Speaking at an event on Wednesday hosted by Bates Wells Braithwaite and E3M to discuss the progress of the Offender Rehabilitation Bill, the minister for civil society said he wanted to be really clear that the probation service reforms are “not a funding exercise for the sector”.
He said that too much of the “noise” around the Work Programme had sounded to him like a sense of entitlement from the voluntary sector that the programme had been designed as a funding exercise. It wasn’t, he said – it was about getting people into work.
So now civil society groups must not treat the new offender rehabilitation contracts as a similar funding exercise, Hurd warned. “They are about reforming a system that is failing, where 50 per cent of offenders coming out of jail reoffend within 12 months, at a cost of between £9bn and £13bn a year.”

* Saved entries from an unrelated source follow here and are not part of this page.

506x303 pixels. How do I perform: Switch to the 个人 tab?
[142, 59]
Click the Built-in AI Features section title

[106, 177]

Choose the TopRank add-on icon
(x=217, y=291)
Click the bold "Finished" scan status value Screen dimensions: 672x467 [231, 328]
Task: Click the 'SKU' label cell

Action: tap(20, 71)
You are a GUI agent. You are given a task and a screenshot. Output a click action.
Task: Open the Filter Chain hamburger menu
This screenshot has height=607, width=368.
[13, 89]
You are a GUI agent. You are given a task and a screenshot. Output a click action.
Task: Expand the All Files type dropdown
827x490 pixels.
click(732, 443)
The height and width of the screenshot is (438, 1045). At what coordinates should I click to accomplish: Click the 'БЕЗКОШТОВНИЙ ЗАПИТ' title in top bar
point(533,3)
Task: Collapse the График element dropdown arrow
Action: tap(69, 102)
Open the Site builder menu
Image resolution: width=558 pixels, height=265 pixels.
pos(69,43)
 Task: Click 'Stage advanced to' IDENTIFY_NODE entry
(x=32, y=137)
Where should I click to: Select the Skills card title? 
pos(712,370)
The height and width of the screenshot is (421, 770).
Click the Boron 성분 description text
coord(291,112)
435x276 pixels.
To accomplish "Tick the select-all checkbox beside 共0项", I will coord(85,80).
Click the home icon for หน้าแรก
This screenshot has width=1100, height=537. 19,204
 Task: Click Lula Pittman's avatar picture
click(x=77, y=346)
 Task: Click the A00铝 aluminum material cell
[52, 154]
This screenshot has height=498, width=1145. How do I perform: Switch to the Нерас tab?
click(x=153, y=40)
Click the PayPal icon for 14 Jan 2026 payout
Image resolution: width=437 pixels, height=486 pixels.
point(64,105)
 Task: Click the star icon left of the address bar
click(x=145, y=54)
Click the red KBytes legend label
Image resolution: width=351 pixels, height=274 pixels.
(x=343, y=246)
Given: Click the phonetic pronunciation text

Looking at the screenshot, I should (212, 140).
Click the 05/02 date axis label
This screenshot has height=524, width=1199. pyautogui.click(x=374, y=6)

He insisted the government had learned lessons from the Work Programme and added that prospective civil society contractors in the new programme must do so too.
They must ensure they get involved with their “eyes wide open”, he said. The Ministry of Justice would be “absolutely agnostic” about who it commissions to carry out the contracts, so civil society bodies must not expect any special treatment.
They should be well aware that the Transforming Rehabilitation programme would be a very big, complex and challenging process that will be demanding on many levels – the timescales, the enormity of the programme, and the payment-by-results fee model.
New programme 'completely different' to Work Programme
However, he insisted that this programme would look and feel completely different from the Work Programme, as the Ministry of Justice had engaged fully with the voluntary sector while designing it and was keen to deploy the unique qualities that sector organisations can bring to the task.
The MoJ was determined to ensure the commissioning process would be entirely different from the Work Programme, and has committed to a huge amount of monitoring and scrutiny of the supply chain. This will include how prime contractors will manage their partners, with standardised contracts where possible and much greater transparency and accountability.
BWB consultant David Hunter said that Hurd "left his audience in no doubt that the Transofrming Rehabilitation programme would be challenging, but offered grounds for optimism in the way the MoJ are approaching it and reiterated the size of the opportunity on offer".
Last week, the House of Lords called on the government to carry out a more detailed impact assessment rather than before pressing ahead with the Offender Rehabilitation Bill.